• **What to produce**: Give back, unchanged, everything in the data below from the line containing "Add a tag with plus button" down to the line containing "will (118, 74).", including both of those lines.

Item-finding records:
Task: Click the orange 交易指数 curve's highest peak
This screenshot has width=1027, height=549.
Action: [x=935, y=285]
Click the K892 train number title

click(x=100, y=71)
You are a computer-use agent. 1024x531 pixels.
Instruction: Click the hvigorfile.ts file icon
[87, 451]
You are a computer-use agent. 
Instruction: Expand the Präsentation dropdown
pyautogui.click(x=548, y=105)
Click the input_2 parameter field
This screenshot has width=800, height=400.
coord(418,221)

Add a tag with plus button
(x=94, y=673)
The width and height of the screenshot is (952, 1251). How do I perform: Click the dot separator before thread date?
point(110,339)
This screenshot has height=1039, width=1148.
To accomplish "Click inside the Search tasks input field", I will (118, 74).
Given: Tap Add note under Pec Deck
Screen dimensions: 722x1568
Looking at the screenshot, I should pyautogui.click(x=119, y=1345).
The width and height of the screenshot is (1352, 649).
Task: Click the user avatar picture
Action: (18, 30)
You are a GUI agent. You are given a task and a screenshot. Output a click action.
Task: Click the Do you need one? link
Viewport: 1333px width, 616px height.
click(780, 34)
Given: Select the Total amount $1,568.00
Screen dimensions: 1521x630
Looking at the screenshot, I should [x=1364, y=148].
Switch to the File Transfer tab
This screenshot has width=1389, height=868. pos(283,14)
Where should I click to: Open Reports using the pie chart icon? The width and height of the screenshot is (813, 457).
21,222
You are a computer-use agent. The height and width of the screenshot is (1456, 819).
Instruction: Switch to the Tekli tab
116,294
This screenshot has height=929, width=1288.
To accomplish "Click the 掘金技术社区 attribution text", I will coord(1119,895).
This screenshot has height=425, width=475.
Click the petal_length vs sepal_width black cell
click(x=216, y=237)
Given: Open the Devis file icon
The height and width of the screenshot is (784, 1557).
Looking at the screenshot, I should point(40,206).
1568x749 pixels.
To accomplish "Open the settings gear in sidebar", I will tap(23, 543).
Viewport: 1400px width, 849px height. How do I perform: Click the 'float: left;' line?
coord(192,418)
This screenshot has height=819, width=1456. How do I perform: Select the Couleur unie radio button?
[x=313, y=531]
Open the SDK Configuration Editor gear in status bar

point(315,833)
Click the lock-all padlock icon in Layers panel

• **Output of the exercise**:
Add a tag with plus button
(x=94, y=673)
The width and height of the screenshot is (952, 1251). How do I perform: Click the dot separator before thread date?
point(110,339)
This screenshot has height=1039, width=1148.
To accomplish "Click inside the Search tasks input field", I will (118, 74).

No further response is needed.